Brooke Collins has spent more of her life doing drag than not. A Charleston native, she is the unofficial, unelected queen of the city's drag scene. From her weekly stomping grounds of Dudley's on Ann to the esteemed Gaillard Center, she has performed at nearly every venue in the city, an accolade she credits to her consistency, professionalism, and punctuality. Continue to read a conversation between our Junior Art Director, Tyler McCormack, and the famed Brooke Collins.

Tyler McCormack

Brooke Collins

Hi, Brooke! To start us off, I would love to hear sort of your origin story and how you decided to start pursuing drag.

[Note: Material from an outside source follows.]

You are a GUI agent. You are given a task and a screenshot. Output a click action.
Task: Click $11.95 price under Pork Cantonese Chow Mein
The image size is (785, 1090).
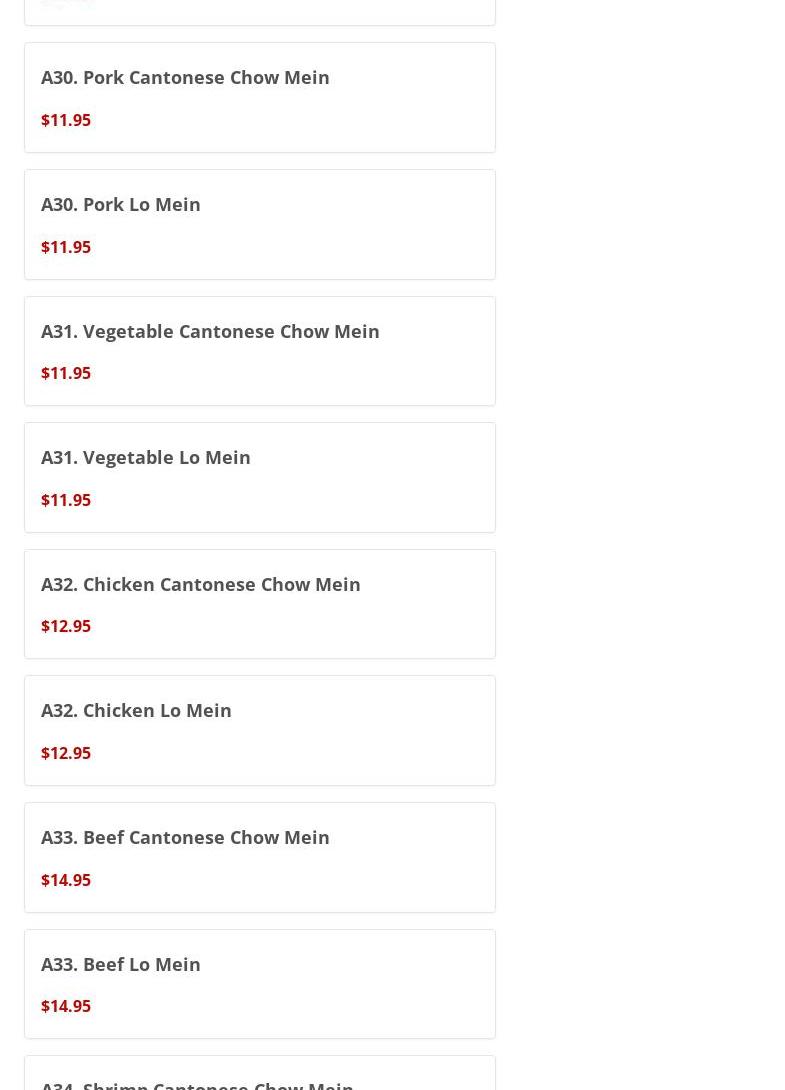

     I was a dance major: a ballet dancer. I went to the North Carolina School of the Arts for college. That’s kind of where I discovered drag. It was in Winston-Salem; I went out to a gay bar there, when I was just recently coming out. And I saw drag–it wasn’t the first time I had seen drag, but it was the first time I had seen really good drag. Then, I found out that not only do they get to choose when and where they want to work, but they get to pick their own costumes, pick their own music, all these things. As a ballet dancer, I wasn’t the best in the business, so I knew I would probably always be chorus and probably traveling around for minimum wage on a bus, so I said, y’know, this sounds like something I might want to do. I dressed up for a costume party, one time, and that was all it took. I switched my career, left school after a year and a half, came back to Charleston, and enrolled in cosmetology school here. It took me probably two years to get through a ten-month course because I was doing drag and traveling in and out of town so much.
     I did my first talent show in January of 1985 in Myrtle Beach, and I won that. The show director there kind of took me under his wing, and said, “You need to do pageants.” So I said ok, and a month later, I competed in the Miss Charleston pageant, and I won that; three months later I competed in the Miss Myrtle Beach pageant and won that, and before you knew it, in August, I competed in the Miss South Carolina pageant and won that. So my career started out really fast and really furious. Now, was I pretty at that time? Probably not, but, I was extremely talented at that time, because I was fresh out of dance school, so I could flip, spin, kick, all that stuff. That’s how my career started, and from then on, I just kept moving forward. I taught myself how to make costumes, I taught myself how to make jewelry, I learned how to take care of wigs; I learned very early on that if you didn’t know how to do everything yourself then you had to pay other people to do it for you. That was how I got my start, and I really haven’t slowed down since. In 2025, that will make 40 years of drag, so we’re in the 4th decade of me doing this crap. 

Wow! That's exciting.

     It’s exciting, but it’s also a little painful at my age, haha. But, we get through it.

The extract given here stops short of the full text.